0

I am currently working on a program that matches certain urls, using regexes. For example, I have this case:

int main()
{
    try 
    {
        std::wstring url = L"www.google.com";
        std::wregex reg(L"^(?:(?!math|latex).)*\\.?stackexchange.com");
        std::regex_search(url, reg);
    }
    catch (std::regex_error e)
    {
        std::cout << e.what() << std::endl;
        std::cout << e.code() << std::endl;
    }
}

Works like a charm, in this case it obviously does not match. But if I use any url string longer than 497 characters, the regex_search function fails. Example:

std::wstring url = L"AAAAA...AAAA"; //498 chars long

e.what() prints: "regex_error(error_stack): There was insufficient memory to determine wheter the regular expression could match the specified character sequence."

e.code() prints: 12

It surprises me that the stack size seems to be the problem.
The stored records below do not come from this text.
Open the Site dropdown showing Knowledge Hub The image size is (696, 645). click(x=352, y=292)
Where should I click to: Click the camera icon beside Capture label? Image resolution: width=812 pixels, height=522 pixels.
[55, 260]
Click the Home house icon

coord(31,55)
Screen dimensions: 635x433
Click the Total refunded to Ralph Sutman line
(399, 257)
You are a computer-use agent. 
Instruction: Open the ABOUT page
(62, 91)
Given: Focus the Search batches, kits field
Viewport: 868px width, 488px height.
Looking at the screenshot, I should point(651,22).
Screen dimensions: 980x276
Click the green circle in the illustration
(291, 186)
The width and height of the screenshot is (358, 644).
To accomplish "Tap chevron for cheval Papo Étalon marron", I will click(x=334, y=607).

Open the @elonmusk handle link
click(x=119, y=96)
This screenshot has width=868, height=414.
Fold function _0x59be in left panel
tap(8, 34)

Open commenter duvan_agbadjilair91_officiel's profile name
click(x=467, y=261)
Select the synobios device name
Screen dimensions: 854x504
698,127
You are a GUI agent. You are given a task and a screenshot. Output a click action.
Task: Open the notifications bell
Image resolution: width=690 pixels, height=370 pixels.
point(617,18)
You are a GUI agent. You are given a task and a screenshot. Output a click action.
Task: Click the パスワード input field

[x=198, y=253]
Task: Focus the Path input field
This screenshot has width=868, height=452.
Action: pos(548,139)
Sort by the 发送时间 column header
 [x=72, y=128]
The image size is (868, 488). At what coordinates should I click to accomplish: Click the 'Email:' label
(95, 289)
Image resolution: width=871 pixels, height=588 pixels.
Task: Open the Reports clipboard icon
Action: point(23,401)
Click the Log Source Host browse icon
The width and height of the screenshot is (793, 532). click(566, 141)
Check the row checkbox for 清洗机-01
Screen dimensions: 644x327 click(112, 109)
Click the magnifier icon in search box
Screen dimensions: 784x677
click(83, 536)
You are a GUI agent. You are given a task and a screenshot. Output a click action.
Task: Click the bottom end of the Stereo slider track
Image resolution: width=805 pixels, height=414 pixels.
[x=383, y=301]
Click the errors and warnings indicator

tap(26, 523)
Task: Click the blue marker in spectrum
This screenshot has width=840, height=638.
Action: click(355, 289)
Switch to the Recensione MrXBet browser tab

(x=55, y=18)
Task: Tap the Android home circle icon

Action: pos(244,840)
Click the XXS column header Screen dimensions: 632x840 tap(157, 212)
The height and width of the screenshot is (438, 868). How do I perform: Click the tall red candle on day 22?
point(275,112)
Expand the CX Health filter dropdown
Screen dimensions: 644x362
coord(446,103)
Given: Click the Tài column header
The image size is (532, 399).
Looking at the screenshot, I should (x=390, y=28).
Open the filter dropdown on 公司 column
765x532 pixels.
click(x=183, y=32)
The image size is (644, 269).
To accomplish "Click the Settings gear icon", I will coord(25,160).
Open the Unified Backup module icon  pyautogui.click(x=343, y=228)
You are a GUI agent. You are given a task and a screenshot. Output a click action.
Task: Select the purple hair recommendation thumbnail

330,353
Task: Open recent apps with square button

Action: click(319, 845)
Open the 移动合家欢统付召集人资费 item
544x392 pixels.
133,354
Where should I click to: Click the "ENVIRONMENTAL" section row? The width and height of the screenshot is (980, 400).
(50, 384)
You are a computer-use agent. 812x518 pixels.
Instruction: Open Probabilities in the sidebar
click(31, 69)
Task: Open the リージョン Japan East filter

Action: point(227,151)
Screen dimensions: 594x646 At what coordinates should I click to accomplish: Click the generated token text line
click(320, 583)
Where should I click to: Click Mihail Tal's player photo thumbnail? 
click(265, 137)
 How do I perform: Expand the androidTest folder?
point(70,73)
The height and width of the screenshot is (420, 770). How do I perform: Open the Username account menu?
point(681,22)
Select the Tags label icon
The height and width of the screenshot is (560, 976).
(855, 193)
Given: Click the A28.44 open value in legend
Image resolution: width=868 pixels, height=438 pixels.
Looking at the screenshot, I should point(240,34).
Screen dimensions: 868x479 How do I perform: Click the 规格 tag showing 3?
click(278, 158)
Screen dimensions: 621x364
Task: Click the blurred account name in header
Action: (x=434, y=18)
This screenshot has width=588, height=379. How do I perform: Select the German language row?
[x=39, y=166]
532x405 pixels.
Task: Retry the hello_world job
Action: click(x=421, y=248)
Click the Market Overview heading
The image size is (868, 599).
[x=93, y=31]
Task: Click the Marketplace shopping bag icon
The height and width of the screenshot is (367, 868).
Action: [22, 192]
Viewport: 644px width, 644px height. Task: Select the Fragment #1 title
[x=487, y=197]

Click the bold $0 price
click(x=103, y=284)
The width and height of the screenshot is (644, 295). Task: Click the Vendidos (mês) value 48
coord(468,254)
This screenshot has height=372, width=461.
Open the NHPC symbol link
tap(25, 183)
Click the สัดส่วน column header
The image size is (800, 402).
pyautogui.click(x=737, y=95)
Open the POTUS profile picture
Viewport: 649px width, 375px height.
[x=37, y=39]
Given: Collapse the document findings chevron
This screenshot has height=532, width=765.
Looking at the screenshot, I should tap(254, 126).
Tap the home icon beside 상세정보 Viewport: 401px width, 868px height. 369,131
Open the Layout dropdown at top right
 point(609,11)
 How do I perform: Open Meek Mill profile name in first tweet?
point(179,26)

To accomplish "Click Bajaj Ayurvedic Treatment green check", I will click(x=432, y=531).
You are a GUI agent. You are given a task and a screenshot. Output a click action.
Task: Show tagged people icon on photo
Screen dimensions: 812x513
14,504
After all, 498 chars aren't that much if you think about searching a file or the source code of a website using regexes. Is there any way to fix this in a solid manner, other than delaying the problem to more (maybe 1000) chars? Maybe with a self written allocator? Though I doubt that it's possible to provide any form of allocator that allocates stackframes on the heap. Increasing the stack size isn't a real solution because it just delays the problem.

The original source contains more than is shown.